* THE DATA

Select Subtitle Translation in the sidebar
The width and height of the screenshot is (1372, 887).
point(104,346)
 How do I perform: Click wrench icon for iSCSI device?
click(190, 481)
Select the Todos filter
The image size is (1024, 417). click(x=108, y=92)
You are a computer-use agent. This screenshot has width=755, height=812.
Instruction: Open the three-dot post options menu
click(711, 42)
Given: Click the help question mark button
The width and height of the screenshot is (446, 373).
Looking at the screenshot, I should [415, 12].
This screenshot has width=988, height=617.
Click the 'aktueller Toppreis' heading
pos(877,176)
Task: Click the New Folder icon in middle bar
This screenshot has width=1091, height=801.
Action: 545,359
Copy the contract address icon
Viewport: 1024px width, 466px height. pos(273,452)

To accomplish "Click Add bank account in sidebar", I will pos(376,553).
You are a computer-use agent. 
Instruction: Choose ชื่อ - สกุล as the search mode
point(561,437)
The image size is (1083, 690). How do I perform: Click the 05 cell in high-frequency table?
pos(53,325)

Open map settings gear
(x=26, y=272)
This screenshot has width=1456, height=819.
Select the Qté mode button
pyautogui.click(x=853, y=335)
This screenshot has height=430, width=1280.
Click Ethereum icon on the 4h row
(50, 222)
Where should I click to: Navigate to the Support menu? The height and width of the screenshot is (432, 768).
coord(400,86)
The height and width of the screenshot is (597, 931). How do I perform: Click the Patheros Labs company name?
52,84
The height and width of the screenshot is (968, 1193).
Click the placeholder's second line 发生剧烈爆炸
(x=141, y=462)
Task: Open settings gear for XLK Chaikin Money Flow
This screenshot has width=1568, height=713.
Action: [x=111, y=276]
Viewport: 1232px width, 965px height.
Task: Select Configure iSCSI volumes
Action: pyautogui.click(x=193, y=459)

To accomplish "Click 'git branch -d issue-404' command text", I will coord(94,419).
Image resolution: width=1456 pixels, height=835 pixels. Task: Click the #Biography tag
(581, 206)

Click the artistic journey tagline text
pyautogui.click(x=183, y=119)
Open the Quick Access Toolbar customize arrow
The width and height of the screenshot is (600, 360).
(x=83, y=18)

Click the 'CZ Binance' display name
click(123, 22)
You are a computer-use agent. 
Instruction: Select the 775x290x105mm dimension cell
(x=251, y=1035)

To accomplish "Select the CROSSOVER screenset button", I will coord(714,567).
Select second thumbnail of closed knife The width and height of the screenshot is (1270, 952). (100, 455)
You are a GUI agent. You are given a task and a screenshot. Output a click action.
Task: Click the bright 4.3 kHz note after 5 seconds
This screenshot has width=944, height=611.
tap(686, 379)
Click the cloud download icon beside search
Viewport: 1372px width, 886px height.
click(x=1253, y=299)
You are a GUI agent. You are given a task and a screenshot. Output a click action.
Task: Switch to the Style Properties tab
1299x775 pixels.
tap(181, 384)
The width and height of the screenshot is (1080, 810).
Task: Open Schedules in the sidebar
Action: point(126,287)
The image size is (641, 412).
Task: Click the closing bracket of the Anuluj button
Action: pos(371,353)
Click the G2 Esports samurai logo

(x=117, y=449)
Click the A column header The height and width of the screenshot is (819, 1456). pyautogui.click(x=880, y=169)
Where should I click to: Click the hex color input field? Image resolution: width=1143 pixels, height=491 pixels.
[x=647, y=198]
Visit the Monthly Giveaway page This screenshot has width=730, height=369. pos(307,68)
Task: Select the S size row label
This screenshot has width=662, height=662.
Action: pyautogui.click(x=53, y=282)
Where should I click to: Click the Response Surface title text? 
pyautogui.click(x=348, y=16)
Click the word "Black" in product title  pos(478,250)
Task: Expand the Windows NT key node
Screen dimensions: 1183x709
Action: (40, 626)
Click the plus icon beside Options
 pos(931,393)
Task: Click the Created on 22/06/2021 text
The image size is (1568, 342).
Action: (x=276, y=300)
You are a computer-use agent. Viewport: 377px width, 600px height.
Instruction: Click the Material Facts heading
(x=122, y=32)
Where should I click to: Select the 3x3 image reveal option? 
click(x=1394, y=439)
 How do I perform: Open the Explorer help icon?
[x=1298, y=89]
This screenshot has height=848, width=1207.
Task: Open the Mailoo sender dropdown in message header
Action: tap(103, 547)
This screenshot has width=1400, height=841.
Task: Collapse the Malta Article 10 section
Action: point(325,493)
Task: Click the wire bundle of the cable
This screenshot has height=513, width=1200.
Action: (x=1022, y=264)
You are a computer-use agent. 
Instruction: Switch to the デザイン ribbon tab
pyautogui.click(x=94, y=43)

* WHAT IS EXPECTED
Duplicate the stretch of the records from the start through the line containing "Action: pyautogui.click(x=193, y=459)", reproducing those lines exactly.

* REPLY TO THE TASK
Select Subtitle Translation in the sidebar
The width and height of the screenshot is (1372, 887).
point(104,346)
 How do I perform: Click wrench icon for iSCSI device?
click(190, 481)
Select the Todos filter
The image size is (1024, 417). click(x=108, y=92)
You are a computer-use agent. This screenshot has width=755, height=812.
Instruction: Open the three-dot post options menu
click(711, 42)
Given: Click the help question mark button
The width and height of the screenshot is (446, 373).
Looking at the screenshot, I should [415, 12].
This screenshot has width=988, height=617.
Click the 'aktueller Toppreis' heading
pos(877,176)
Task: Click the New Folder icon in middle bar
This screenshot has width=1091, height=801.
Action: 545,359
Copy the contract address icon
Viewport: 1024px width, 466px height. pos(273,452)

To accomplish "Click Add bank account in sidebar", I will pos(376,553).
You are a computer-use agent. 
Instruction: Choose ชื่อ - สกุล as the search mode
point(561,437)
The image size is (1083, 690). How do I perform: Click the 05 cell in high-frequency table?
pos(53,325)

Open map settings gear
(x=26, y=272)
This screenshot has width=1456, height=819.
Select the Qté mode button
pyautogui.click(x=853, y=335)
This screenshot has height=430, width=1280.
Click Ethereum icon on the 4h row
(50, 222)
Where should I click to: Navigate to the Support menu? The height and width of the screenshot is (432, 768).
coord(400,86)
The height and width of the screenshot is (597, 931). How do I perform: Click the Patheros Labs company name?
52,84
The height and width of the screenshot is (968, 1193).
Click the placeholder's second line 发生剧烈爆炸
(x=141, y=462)
Task: Open settings gear for XLK Chaikin Money Flow
This screenshot has width=1568, height=713.
Action: [x=111, y=276]
Viewport: 1232px width, 965px height.
Task: Select Configure iSCSI volumes
Action: pyautogui.click(x=193, y=459)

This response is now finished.